Physical Examination

Common physical examination findings of VIPoma include tachycardia, rash, facial flushing, abdominal tenderness, muscle weakness, and abdominal distention.

Laboratory Findings

Laboratory tests used in the diagnosis of VIPoma include serum vasoactive intestinal polypeptide (VIP) levels, basal gastric acid output, and CMP for potassium, bicarbonate, magnesium, and calcium levels.

Electrocardiogram

There are no ECG findings associated with VIPoma.

X-ray

There are no x-ray findings associated with VIPoma.

CT

On CT scan VIPoma is characterized by hypervascularity with diffuse multiple metastatic nodulation. CT scan are highly accurate for tumor localization of primary neuroendocrine pancreatic tumor. Since most of them are more than 3cm in size at the time of presentation. Sensitivity of contrast enhanced CT for VIPoma approaches 100%.

MRI

Abdominal MRI is helpful in the diagnosis of VIPoma. On abdominal MRI, VIPoma is characterized by a mass which is hypointense on T1-weighted MRI and hyperintense on T2-weighted MRI.

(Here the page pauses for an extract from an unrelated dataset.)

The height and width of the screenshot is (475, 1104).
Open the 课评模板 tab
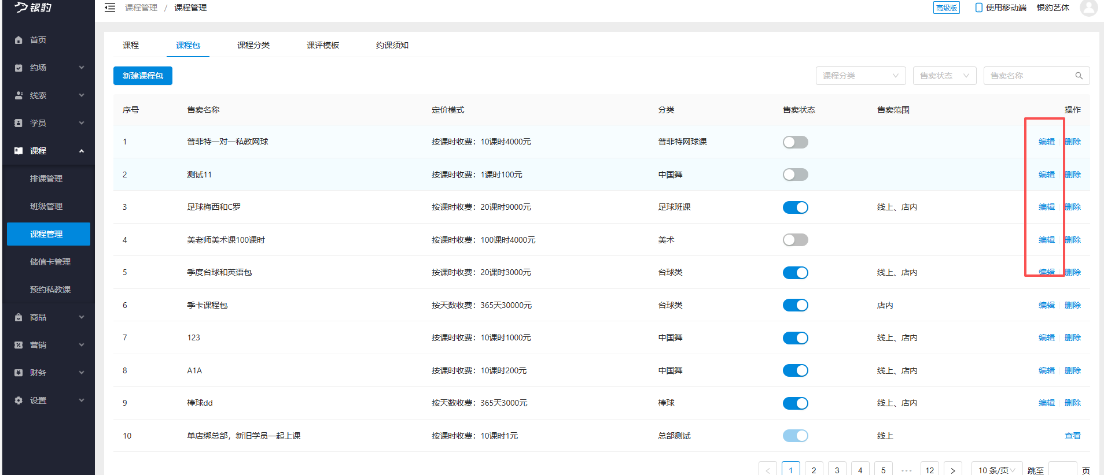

Echocardiography or Ultrasound

Endoscopic ultrasound may be helpful in the diagnosis of VIPoma. Finding on ultrasound suggestive of VIPoma is hypoechoic tumor in the distal part of pancreas.

Other Imaging Findings

Other imaging studies for VIPoma include somatostatin receptor scintigraphy and PET scan using radiolabeled somatostatin analogs.

Other Diagnostic Studies

Other diagnostic studies for VIPoma include immunohistochemical staining test, which demonstrates staining for markers such as chromogranin A, cytokeratin 19, synaptophysin, Ki-67, neuron specific enolase, PGP 9.5.

Treatment

Medical Therapy

Initial treatment in patient with VIPoma is prompt replacement of fluid and correction of electrolyte imbalance and acid-base disturbance. Somatostatin analogues like short acting octreotide is useful for controlling diarrhea by blocking the release of VIP. Octreotide is later replaced by longer acting depot preparation of somatostatin analogues like sandostatin or lanreotide.

Interventions

The mainstay of treatment for VIPoma is surgery. Hepatic artery embolization or transcatheter chemoembolization with doxorubicin or cisplatin is usually reserved for patients with liver metastases. Moreover, in patients with liver metastases less than 3 cm radiofrequency ablation and cryoablation can be used.

Surgery

Surgery is the mainstay of treatment for VIPoma. Surgery should be considered after initial symptomatic management of VIPoma inoperable cases. Complete surgical resection of the tumor is the only curative treatment for VIPoma. If the tumor cannot be removed completely, surgical debulking may have palliative effect for control of hormonal symptoms.

Primary Prevention

There are no established measures for the primary prevention of VIPoma.

Secondary Prevention

Effective measures for the secondary prevention of VIPoma include history and physical examination, serum VIP levels and indicated markers, and multi-phasic CT scan or MRI.